====== TEXT ZUM LESEN
POP ODYSSEE 2 - THE HOUSE OF THE RISING PUNK

1998; TV Collaboration
POP ODYSSEE 2 - THE HOUSE OF THE RISING PUNK
Turner&Tailor (Dreher)

The roots of Punk mit: Patti Smith, Lenny Kaye, Jim Jarmusch, Tom Verlaine, Richard Hell, Iggy Pop/The Stooges, Dee Dee Ramone/The Ramones, Danny Fields, Blondie, Legs McNeal, The New York Dolls, Hilly Kristal, The Velvet Underground, Allan Vega/Suicide, Jayne County, Thurston Moore/Sonic Youth, Amos Poe u.v.a.

"Man hat die verschiedensten Leute im CBGB's getroffen, und die Gespräche waren nicht auf Musik beschränkt. Hier konnte man mit Musikern über Filme reden und mit Schriftstellern über Musik." (Jim Jarmusch)

Das CBGB's war der Treffpunkt einer Szene von Künstlern wie Andy Warhol, Filmemachern wie Jim Jarmusch und einer neuen Generation von Musikern wie Patti Smith, Blondie und den Ramones, deren Musik sich gegen Hippietum, Stadionrock sowie das ganze Kultur-Establishment richtete. Der kleine, düstere Club in der New Yorker Bowery, den Richard Hell und Tom Verlaine 1973 entdeckten und zu Auftrittsort, Kreativzelle und Wohnzimmer umfunktionierten, wurde zu einem Forum für eigenwillige künstlerische und musikalische Experimente.
Der Dekadenz der Psychedelic-Ära setzte die CBGB's-Szene eine konträre Haltung entgegen, einen harten Realismus, rohe Energie und Aggressivität im musikalischen Ausdruck. Die praktizierte Verbindung von Kunst und Leben wurde prägend für den kreativen Aufbruch. Aus den Vorträgen poetischer Texte wurden musikalische Performances.
Diese musikalische Revolution war Vorbild für die britische Punk-Bewegung, durch die das Phänomen einer neuen Gegenkultur weltbekannt wurde.

POP ODYSSEE: „House of the Rising Punk“
Dokumentation, Deutschland 1998
Laufzeit: 59:30 min.
============
Schreibe den Text über die Punk-Dokumentation zum New Yorker CBGB's im Anschluss an seine letzte Zeile weiter. Die Daten stammen aus einer anderen Quelle als der Text.
====== AUSZUG DER DATEN
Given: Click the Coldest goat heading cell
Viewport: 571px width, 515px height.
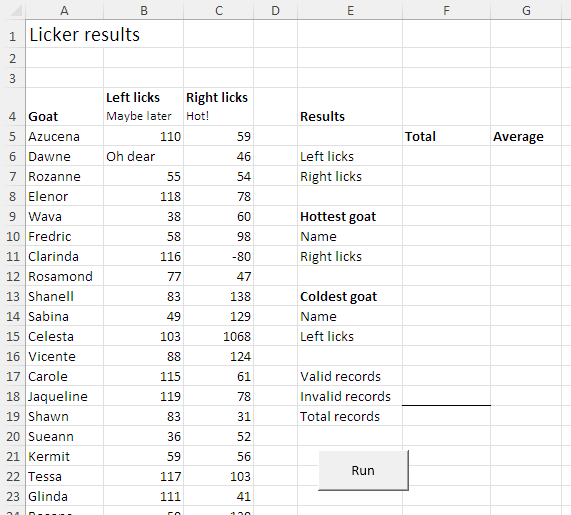Looking at the screenshot, I should tap(350, 296).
============
→ ANTWORT FOLGT
Regie und Buch: Christoph Dreher,
Realisation: Christoph Dreher und Rotraut Pape
Schnitt, Mastering: Rotraut Pape
Kamera: Horst Markgraf
Ton: Joachim Fleischacker
Grafik: Gérard Couty
Produzenten: Christoph Dreher und Rolf Wolkenstein
Redaktion: Christian Cloos und Claudia Tronnier / Das kleine Fernsehspiel / ZDF / quantum
Produktion: Turner&Tailor für ZDF / 3Sat.© 1998


THE RAMONES

Pop Odyssee „House of the Rising Punk“ ist nach „Die Beach Boys und der Satan“ der zweite Pilotfilm zu einer geplanten TV - Reihe über die Geschichte der Popkultur.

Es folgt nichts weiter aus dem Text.